Introduction
ChemAICluster is a tool designed to perform clustering on molecular data based on SMILES strings. This tool uses various clustering algorithms like k-means and hierarchical clustering to group molecules based on their similarity. It also provides visualizations such as cluster plots and dendrograms.
How to Use
- Upload File: Prepare your dataset in CSV format. The CSV file should have at least two columns: an ID column and a SMILES string column.
- Select Clustering Algorithm: Choose between k-means and hierarchical clustering. You will also have the option to specify the number of clusters.

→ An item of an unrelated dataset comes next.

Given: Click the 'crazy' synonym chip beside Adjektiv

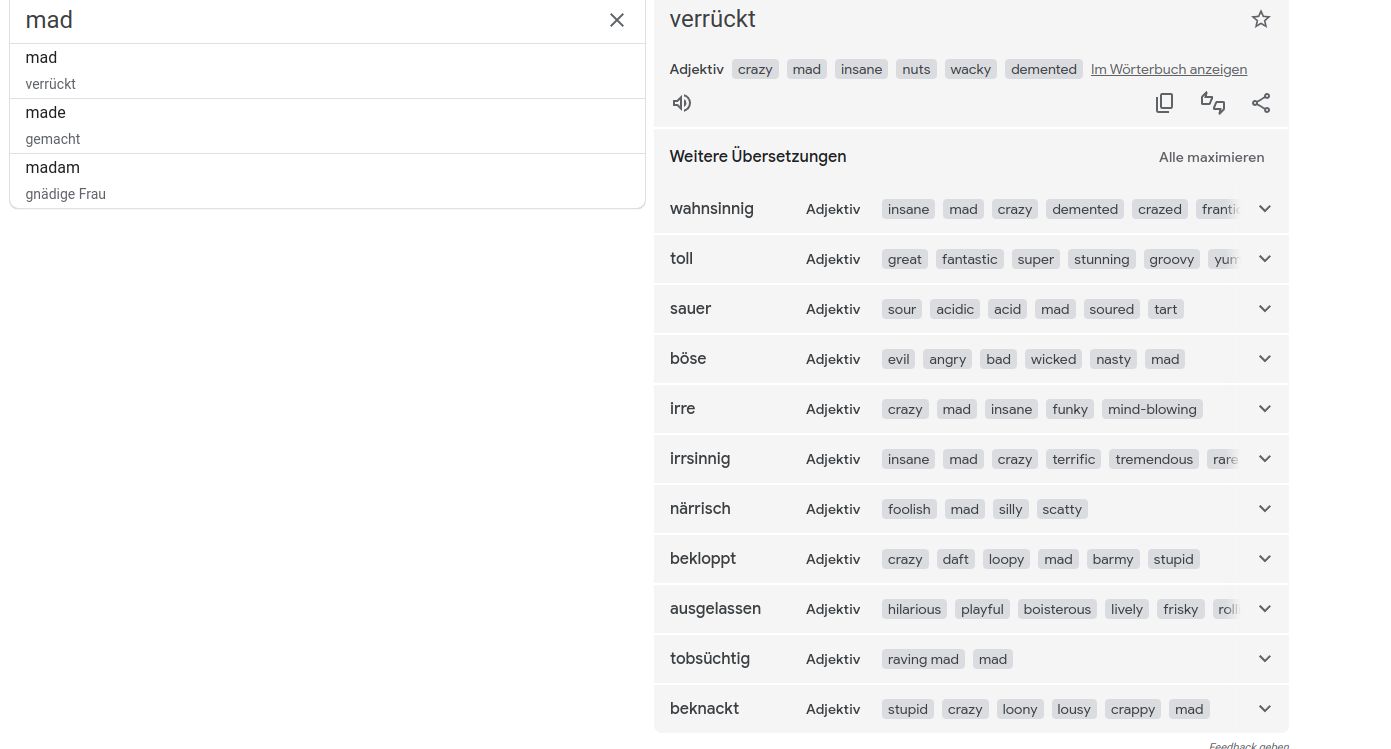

- Submit: Click the 'Submit' button to perform clustering. The app will process the data and return the cluster assignments, which can be downloaded as a CSV file.

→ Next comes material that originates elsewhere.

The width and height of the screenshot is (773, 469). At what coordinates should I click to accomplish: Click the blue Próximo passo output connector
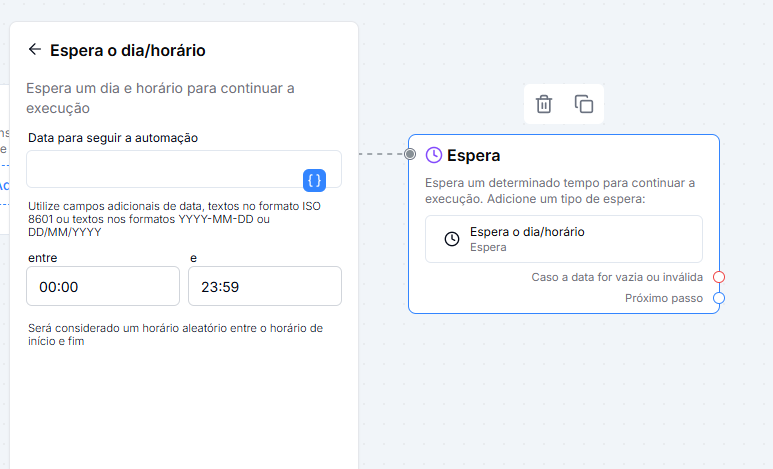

- Visualization: After clustering, you will be able to view the 2D cluster plot (PCA) and dendrogram (if hierarchical clustering is selected).
Features
- SMILES Data Upload: Upload molecular data in SMILES format for clustering.
- Clustering Options: Choose from different clustering algorithms such as k-means and hierarchical.
- Visualization: View cluster plots using PCA for k-means or a dendrogram for hierarchical clustering.
- Download Options: Download clustered data and visualizations (plots and dendrograms).
Output
Once the clustering is complete, you will be able to download the following:
- Clustered Data: CSV file with cluster assignments for each molecule.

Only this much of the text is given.